Und ähnlich wie in der Fußball-Bundesliga wird hier auch manchmal provoziert und gestichelt. Als der komatöse Professor Boerne die graue Vorhölle betrat, liefen dort in einem Fernseher der Kölner Rosenmontagszug und kölsche Karnevalsmusik. Kölle und Hölle liegen manchmal nah beieinander. Kölsch spricht zwar keiner der Kölner Kommissare, dafür durften sie im Jahr 2000 mit WDR-Intendant Fritz Pleitgen mal auf einem Wagen im Rosenmontagszug mitfahren. „Wir sind in der glücklichen Lage, dass der Tatort aus Köln in der Regel tatsächlich auch zu fast 100 Prozent direkt in Köln produziert wird“, sagt Dietmar Bär, der in Köln seinen Zweitwohnsitz hat.

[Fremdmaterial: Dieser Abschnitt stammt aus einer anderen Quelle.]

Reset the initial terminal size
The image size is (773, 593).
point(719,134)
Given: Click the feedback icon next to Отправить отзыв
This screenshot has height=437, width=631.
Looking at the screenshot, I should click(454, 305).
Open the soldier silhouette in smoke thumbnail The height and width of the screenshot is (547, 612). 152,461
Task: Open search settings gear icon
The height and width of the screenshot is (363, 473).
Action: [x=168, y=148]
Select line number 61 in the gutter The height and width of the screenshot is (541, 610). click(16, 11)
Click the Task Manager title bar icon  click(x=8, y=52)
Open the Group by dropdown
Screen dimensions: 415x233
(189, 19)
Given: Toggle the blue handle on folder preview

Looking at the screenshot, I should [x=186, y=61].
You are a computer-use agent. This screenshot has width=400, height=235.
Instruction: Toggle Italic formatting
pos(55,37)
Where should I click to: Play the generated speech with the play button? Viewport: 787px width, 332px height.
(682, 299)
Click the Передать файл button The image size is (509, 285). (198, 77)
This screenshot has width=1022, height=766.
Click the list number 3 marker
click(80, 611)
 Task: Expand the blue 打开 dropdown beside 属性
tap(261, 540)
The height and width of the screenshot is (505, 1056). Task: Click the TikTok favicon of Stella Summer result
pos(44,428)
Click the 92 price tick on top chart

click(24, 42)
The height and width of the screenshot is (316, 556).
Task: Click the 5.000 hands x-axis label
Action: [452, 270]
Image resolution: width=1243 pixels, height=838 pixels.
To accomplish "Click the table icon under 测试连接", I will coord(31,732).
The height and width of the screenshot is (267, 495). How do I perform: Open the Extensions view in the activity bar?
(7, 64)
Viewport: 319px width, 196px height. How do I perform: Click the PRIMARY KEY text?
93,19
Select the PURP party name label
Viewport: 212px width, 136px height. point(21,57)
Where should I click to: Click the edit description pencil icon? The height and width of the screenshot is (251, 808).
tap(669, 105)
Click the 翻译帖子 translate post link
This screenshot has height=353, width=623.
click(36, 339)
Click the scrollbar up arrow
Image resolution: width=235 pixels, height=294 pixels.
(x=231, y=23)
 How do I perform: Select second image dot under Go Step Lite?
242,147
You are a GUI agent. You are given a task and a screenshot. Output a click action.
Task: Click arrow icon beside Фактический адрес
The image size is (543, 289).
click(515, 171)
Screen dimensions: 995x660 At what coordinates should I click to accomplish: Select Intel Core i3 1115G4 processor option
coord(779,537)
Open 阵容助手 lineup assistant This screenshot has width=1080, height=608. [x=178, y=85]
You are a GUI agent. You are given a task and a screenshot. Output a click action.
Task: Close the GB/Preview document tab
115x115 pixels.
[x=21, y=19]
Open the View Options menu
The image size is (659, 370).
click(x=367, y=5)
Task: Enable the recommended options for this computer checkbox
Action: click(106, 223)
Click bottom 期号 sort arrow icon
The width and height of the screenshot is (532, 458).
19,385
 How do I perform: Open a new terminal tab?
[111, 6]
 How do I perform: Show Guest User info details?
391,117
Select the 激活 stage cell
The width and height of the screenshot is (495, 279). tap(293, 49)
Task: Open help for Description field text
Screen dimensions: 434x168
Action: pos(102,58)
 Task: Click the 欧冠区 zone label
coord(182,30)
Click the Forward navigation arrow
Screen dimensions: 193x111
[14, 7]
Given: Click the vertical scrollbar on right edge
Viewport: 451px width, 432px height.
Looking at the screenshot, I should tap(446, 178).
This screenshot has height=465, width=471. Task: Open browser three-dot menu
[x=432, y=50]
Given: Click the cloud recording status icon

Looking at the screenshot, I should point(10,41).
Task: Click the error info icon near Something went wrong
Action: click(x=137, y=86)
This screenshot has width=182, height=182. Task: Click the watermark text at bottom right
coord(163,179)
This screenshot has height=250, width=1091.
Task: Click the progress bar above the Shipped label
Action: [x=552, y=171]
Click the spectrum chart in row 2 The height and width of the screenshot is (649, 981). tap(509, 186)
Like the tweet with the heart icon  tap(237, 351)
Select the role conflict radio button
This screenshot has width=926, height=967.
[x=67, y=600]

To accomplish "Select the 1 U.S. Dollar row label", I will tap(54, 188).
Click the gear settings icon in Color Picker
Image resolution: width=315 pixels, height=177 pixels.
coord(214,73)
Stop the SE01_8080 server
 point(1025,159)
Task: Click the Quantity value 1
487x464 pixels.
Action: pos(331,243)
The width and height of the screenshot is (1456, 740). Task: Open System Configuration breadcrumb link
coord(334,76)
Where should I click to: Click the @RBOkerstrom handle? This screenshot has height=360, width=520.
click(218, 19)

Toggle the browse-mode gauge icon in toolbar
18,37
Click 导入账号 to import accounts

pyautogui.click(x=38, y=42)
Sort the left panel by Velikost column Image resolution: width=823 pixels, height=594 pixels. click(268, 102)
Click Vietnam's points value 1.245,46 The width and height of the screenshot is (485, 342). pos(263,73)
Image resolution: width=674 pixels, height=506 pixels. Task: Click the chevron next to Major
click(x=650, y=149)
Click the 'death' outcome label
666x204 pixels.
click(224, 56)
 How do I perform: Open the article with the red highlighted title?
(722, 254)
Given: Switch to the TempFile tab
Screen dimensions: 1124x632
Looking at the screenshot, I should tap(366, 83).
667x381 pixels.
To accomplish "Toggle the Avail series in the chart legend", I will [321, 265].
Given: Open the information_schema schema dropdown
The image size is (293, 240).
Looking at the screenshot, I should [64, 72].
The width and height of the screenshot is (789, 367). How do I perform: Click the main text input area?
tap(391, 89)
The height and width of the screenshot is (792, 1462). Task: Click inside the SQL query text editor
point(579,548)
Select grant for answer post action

Klaus J. Behrendt ermittelte zuvor in Düsseldorf
Manche Dinge wären im Fußball allerdings nur schwer vorstellbar. Etwa ein Wechsel von Düsseldorf nach Köln. Für Klaus J. Behrendt bedeutete genau dies jedoch einen Karrieresprung. In acht Folgen jagte er Anfang der 1990er Jahre Mörder in Düsseldorf, dann wurde er Mordermittler in Köln. Von Beginn an dabei ist in Köln auch Joe Bausch, der den Gerichtsmediziner spielt. Im wahren Leben war der Schauspieler und studierte Mediziner bis zu seiner Pensionierung vor zwei Jahren Gefängnisarzt in der Justizvollzugsanstalt Werl.
Oldtimer als Dienstwagen sind kein Zufall
Skandalfrei blieb in 50 Jahren Fernsehgeschichte auch der Tatort nicht. In 13 Schimanski-Filmen soll die Produktionsfirma an Schleichwerbung Geld verdient haben, mehrfach waren Getränkedosen von „Red Bull“ zu sehen. Der WDR griff durch.
Seitdem sind auch die Autos der Kommissare mindestens drei Jahre alt. Freddy Schenk bezieht seine Dienstwagen laut Drehbuch aus dem Fundus sichergestellter Fahrzeuge, die einst zwielichtigen Gestalten gehörten. Am liebsten cruist er im Ami-Schlitten durch Köln.
In all den Jahren musste er dabei noch nie in einem Wohngebiet in Nippes rückwärts einparken. Wird höchste Zeit.